Intracortical microelectrode arrays (MEAs) can record neuronal activity and advance brain-computer interface (BCI) devices. Implantation of the invasive MEA kills local neurons, which has been documented using immunohistochemistry (IHC). Neuronal nuclear protein (NeuN), a protein that lines the nuclei of exclusively neuronal cells, has been used as a marker for neuronal health and survival for decades in neuroscience and neural engineering. NeuN staining is often used to describe the neuronal response to intracortical microelectrode array (MEA) implantation. However, IHC is semiquantitative, relying on intensity readings rather than directly counting expressed proteins. To supplement previous IHC studies, we evaluated the expression of proteins representing different aspects of neuronal structure or function: microtubule-associated protein 2 (MAP2), neurofilament light (NfL), synaptophysin (SYP), myelin basic protein (MBP), and oligodendrocyte transcription factor 2 (OLIG2) following a neural injury caused by intracortical MEA implantation. Together, these five proteins evaluate the cytoskeletal structure, neurotransmitter release, and myelination of neurons.
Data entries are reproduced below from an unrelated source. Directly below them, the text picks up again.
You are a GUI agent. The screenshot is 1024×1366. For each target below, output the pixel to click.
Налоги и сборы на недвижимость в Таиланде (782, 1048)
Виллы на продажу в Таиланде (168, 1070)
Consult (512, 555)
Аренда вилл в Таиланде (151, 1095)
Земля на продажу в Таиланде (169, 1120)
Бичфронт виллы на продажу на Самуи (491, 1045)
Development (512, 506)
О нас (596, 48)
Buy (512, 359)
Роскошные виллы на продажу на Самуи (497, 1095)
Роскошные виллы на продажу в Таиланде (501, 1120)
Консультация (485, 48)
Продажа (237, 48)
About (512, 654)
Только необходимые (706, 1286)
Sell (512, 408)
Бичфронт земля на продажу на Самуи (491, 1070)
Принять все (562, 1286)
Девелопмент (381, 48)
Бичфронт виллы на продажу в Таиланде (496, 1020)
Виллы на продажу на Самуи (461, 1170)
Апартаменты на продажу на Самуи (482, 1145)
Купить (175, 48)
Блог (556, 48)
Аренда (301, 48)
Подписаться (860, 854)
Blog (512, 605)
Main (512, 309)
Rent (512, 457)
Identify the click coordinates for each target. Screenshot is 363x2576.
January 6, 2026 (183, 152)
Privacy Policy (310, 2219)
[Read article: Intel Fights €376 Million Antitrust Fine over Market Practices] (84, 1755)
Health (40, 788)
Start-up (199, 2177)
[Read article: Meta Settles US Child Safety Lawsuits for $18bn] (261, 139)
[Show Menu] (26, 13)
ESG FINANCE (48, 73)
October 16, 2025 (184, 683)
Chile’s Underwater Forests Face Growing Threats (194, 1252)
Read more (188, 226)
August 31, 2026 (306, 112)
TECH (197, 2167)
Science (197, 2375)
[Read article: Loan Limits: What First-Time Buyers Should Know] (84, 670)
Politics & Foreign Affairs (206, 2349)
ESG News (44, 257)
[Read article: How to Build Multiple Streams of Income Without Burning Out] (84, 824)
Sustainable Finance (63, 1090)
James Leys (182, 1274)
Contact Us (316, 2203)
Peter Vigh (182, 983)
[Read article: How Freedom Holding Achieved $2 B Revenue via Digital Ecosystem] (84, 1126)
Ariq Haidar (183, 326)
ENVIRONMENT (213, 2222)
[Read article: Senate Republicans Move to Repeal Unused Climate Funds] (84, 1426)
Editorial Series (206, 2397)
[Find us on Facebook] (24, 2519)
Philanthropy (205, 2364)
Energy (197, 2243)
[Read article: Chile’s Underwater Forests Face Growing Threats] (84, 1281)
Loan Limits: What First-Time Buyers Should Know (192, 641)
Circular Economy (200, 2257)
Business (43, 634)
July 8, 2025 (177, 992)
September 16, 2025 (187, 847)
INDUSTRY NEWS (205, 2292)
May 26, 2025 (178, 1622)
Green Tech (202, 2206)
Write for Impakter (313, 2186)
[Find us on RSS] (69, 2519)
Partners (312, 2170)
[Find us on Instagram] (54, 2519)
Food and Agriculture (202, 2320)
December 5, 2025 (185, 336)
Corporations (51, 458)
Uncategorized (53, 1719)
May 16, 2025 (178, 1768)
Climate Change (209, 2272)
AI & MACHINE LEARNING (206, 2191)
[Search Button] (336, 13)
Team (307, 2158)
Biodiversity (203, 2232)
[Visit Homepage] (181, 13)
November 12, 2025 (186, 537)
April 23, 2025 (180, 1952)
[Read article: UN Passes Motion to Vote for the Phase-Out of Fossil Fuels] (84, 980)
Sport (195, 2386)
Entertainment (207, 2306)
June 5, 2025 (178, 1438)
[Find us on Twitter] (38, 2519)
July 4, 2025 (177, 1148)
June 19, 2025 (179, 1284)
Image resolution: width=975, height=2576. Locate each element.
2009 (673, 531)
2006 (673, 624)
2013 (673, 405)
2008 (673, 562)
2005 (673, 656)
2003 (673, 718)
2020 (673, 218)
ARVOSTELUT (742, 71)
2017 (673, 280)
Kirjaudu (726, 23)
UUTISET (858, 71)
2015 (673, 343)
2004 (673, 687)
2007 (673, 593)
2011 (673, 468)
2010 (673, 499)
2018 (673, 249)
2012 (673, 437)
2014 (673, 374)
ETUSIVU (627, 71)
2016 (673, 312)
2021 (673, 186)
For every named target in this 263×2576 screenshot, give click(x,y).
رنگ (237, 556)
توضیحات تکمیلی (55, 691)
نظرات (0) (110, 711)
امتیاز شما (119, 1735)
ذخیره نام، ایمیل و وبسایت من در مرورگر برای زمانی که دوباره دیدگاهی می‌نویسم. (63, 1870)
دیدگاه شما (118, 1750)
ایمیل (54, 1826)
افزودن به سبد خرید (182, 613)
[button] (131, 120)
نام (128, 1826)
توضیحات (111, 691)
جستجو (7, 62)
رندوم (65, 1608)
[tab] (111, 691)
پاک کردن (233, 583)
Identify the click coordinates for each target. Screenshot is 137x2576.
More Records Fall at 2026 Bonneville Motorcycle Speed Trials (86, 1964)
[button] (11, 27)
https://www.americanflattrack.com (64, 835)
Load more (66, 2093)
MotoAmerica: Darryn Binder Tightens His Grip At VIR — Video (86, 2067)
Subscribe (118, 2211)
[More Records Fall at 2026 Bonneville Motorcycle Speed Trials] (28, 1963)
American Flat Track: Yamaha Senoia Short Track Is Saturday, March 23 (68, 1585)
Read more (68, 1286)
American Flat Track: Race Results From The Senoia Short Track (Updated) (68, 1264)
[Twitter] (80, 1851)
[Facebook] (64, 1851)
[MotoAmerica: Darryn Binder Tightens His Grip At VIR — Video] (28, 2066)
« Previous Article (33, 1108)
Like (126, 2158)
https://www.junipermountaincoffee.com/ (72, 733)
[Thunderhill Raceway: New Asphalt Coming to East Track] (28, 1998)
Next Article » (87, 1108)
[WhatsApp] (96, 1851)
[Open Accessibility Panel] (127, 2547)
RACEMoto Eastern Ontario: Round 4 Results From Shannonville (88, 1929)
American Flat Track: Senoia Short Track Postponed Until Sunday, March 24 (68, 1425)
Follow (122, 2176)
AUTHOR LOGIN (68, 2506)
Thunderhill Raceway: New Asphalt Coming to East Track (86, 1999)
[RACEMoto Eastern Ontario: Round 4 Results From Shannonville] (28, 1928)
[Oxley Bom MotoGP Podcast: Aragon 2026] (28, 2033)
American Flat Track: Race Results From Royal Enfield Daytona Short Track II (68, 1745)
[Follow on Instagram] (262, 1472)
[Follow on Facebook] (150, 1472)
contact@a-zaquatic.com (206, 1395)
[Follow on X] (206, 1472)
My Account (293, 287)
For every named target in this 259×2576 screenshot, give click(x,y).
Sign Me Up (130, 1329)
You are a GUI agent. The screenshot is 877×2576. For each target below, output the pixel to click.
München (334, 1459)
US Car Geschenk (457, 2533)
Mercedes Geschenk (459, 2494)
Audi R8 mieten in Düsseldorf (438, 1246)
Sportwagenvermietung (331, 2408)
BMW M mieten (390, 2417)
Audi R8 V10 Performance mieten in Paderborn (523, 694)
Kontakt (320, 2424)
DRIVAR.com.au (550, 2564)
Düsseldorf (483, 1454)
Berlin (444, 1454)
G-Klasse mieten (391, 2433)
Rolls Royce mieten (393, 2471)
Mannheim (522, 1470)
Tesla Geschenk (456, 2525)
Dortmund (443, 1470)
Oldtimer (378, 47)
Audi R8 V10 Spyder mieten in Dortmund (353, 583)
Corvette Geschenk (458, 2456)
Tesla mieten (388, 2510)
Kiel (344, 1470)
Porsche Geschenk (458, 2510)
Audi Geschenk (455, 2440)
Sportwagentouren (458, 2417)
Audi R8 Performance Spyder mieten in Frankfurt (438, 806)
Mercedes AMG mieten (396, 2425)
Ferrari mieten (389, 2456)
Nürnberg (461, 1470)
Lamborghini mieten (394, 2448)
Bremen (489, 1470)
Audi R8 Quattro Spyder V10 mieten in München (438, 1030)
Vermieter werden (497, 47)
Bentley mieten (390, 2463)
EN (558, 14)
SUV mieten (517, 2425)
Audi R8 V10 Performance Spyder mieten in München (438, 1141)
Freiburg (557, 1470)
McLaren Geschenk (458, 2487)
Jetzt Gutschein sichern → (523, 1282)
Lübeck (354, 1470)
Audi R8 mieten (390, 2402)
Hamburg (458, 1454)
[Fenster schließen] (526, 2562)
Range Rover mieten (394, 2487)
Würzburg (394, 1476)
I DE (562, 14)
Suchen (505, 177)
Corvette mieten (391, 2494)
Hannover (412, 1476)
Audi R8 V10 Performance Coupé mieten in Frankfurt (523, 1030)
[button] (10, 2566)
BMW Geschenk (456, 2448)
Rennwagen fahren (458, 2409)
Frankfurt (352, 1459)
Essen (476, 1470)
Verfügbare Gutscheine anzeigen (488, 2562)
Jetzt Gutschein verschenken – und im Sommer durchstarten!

To fully evaluate neuronal health in NeuN-positive (NeuN+) regions, we only quantified protein expression in NeuN+ regions, making this the first-ever cell-specific spatial profiling evaluation of targeted proteins by multiplex immunochemistry following MEA implantation. We performed our protein quantification along with NeuN IHC to compare the results of the two techniques directly. We found that NeuN immunohistochemical analysis does not show the same trends as MAP2, NfL, SYP, MBP, and OLIG2 expression. Further, we found that all five quantified proteins show a decreased expression pattern that aligns more with historic intracortical MEA recording performance.

Abstract Image

细胞特异性靶向蛋白表达空间图谱,描述皮层内微电极植入对神经元健康的影响。
皮层内微电极阵列(MEA)可以记录神经元活动,并推动脑机接口(BCI)设备的发展。植入侵入性微电极阵列会杀死局部神经元,这一点已通过免疫组化(IHC)得到证实。神经元核蛋白(NeuN)是神经元细胞核内的一种蛋白质,几十年来一直被神经科学和神经工程学用作神经元健康和存活的标志物。NeuN 染色通常用于描述神经元对皮层内微电极阵列(MEA)植入的反应。然而,IHC 是半定量的,依赖于强度读数,而不是直接计算表达的蛋白质。为了补充之前的 IHC 研究,我们评估了代表神经元结构或功能不同方面的蛋白质的表达:微管相关蛋白 2 (MAP2)、神经丝光 (NfL)、突触素 (SYP)、髓鞘碱性蛋白 (MBP) 和少突胶质细胞转录因子 2 (OLIG2)。这五种蛋白质共同评估神经元的细胞骨架结构、神经递质释放和髓鞘化。为了全面评估 NeuN 阳性(NeuN+)区域的神经元健康状况,我们只对 NeuN+ 区域的蛋白质表达进行了量化,这也是首次在 MEA 植入后通过多重免疫化学方法对目标蛋白质进行细胞特异性空间谱分析评估。我们在进行蛋白定量的同时还进行了 NeuN IHC,以直接比较两种技术的结果。我们发现,NeuN 免疫组化分析与 MAP2、NfL、SYP、MBP 和 OLIG2 的表达趋势不同。此外,我们还发现,所有五种量化蛋白的表达均呈下降趋势,这与皮层内 MEA 记录的历史表现更为吻合。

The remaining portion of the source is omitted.